News Local

Barrie projects get provincial cash

Bob Bruton

By Bob Bruton, Barrie Examiner

Kristen Dawson, chief executive officer and program director at Gilda's Club Simcoe Muskoka, holds a plaque which the organization received during Tuesday's funding announcement. Gilda's Club was one of four groups in Barrie to receive a grant from the Ontario 150 Community Capital Program, funding that is administered by the Ontario Trillium Foundation, a provincial agency. MARK WANZEL/PHOTO

Kristen Dawson, chief executive officer and program director at Gilda's Club Simcoe Muskoka, holds a plaque which the organization received during Tuesday's funding announcement. Gilda's Club was one of four groups in Barrie to receive a grant from the Ontario 150 Community Capital Program, funding that is administered by the Ontario Trillium Foundation, a provincial agency. MARK WANZEL/PHOTO

Four projects in Barrie will receive nearly $350,000 in provincial funding, it was announced Tuesday afternoon.

The city is getting $260,000 for a basketball court/artificial ice rink at Centennial Park, the Women & Children Shelter $39,400, the MacLaren Art Centre $26,500 and Gilda's Club $24,000.

“This gift will allow us to deliver on the promise that no one faces cancer alone,” said Kristen Dawson, CEO and program manager of Gilda's Club Simcoe Muskoka.

Its grant will replace the water heater, HVAC system control components and fix flooding issues at the Quarry Ridge Road facility. The work is expected to have an impact on the lives of 2,000 people in the community.

“This is a very special place,” said Eleanor McMahon, Ontario's Minister of Tourism, Culture and Sport, who announced the funding. “All of us have been touched by cancer.”

Gilda's Club provides free social and emotional support for people feeling the impact of cancer.

“This is a place of hope, a place of community,” said Barrie MPP Ann Hoggarth. “You will not be alone on this journey.”

The Ontario 150 Community Capital Program is handing out $25 million to more than 200 capital projects across the province, funding that is administered by the Ontario Trillium Foundation, a provincial agency.

The $260,000 infrastructure improvement grant to Barrie's Centennial Park is to install, during a 14-month period, a basketball court which will double as an outdoor artificial rink.

Its goal is to provide infrastructure for unstructured and structured physical activities there, and the ministry says it will have an impact on the lives of almost 100,000 people in the community.

Coun.

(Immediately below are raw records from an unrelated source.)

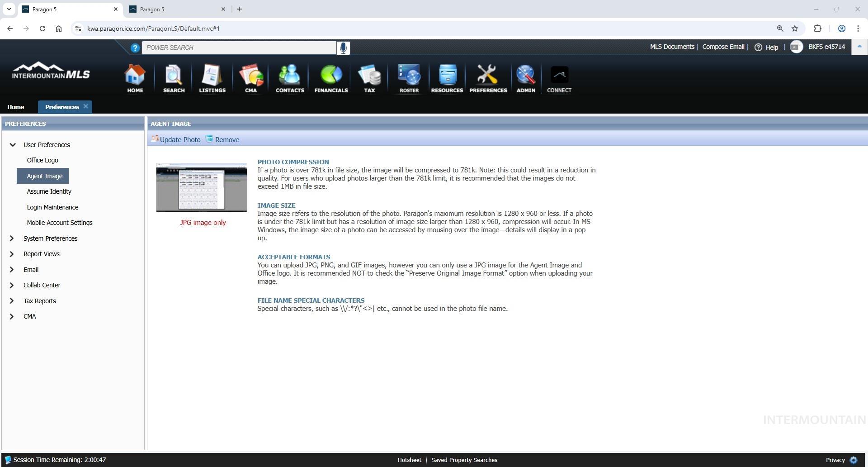Click the agent image thumbnail
868x467 pixels.
202,187
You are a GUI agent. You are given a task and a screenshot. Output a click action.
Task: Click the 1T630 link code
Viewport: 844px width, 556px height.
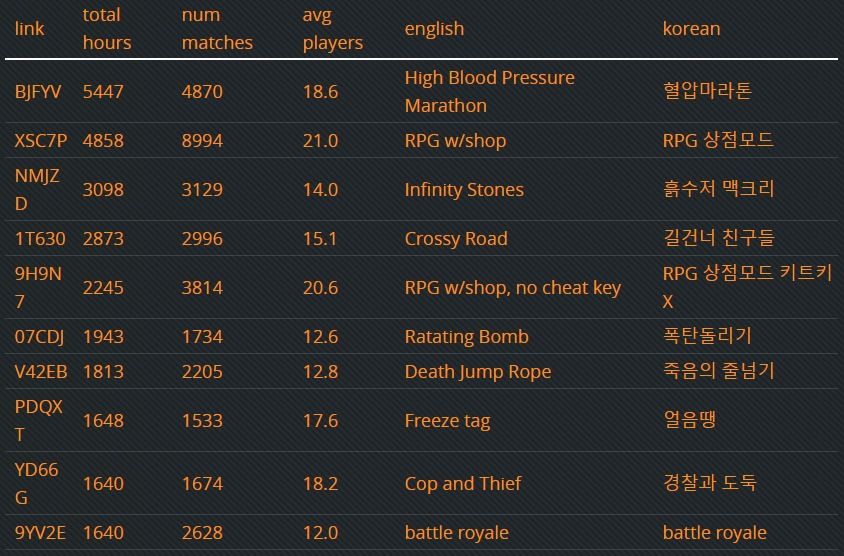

Barry Ward said this project is in the city's capital budget and it lists a $260,000 contribution from the province.

“So I guess staff was expecting it,” he said. “If we hadn’t received the money, I guess the project would have been shelved or we’d have found the funding elsewhere.”

Ward said he had just been reading the capital budget on the weekend and noticed it.

“I wasn’t familiar with the project until then, although I knew the city was looking to make the ice rink permanent,” he said.

Unknown is how this project would affect Centennial Park Community Ice Rink, along Lakeshore Drive. The artificial ice rink is in its third season, a collaboration of gifts from city residents and businesses.

The Women & Children Shelter grant of $39,400 will, during five months, pay to install new fire detection equipment and buy new windows to achieve better energy efficiency. This initiative is helping people who are isolated in their community, and has an impact on the lives of 6,400 people, the ministry says.

The MacLaren's $26,500 grant, also during five months, is to enhance the Mulcaster Street gallery's cultural space through the installation of sculptures. The ministry says this project is helping the arts, culture and heritage have appropriate spaces, and has an impact on the lives of 46,000 people in the community.

The Ontario 150 Community Capital Program is expected to result in almost 1.4 million square feet of renovated space across the province, and provide more than 36,000 hours of additional availability for physical activity and arts programming.

“(It) will positively impact people right across the province by improving public spaces like parks and youth centres,” McMahon said. “Our investments in these important projects will build a strong social, cultural and economic legacy for our communities for years to come.”

Tuesday's funding announcements were made at Gilda's Club, which is appropriate.

It is a place to find inspiration in a community atmosphere with others who are facing cancer. Its mission is to ensure that all people impacted by any cancer receive the knowledge they need, are strengthened by action and sustained by community.

Gilda's Club also has innovative programs of networking and support groups, education workshops and social activities.

Ontario is celebrating its 150th anniversary as a province in 2017.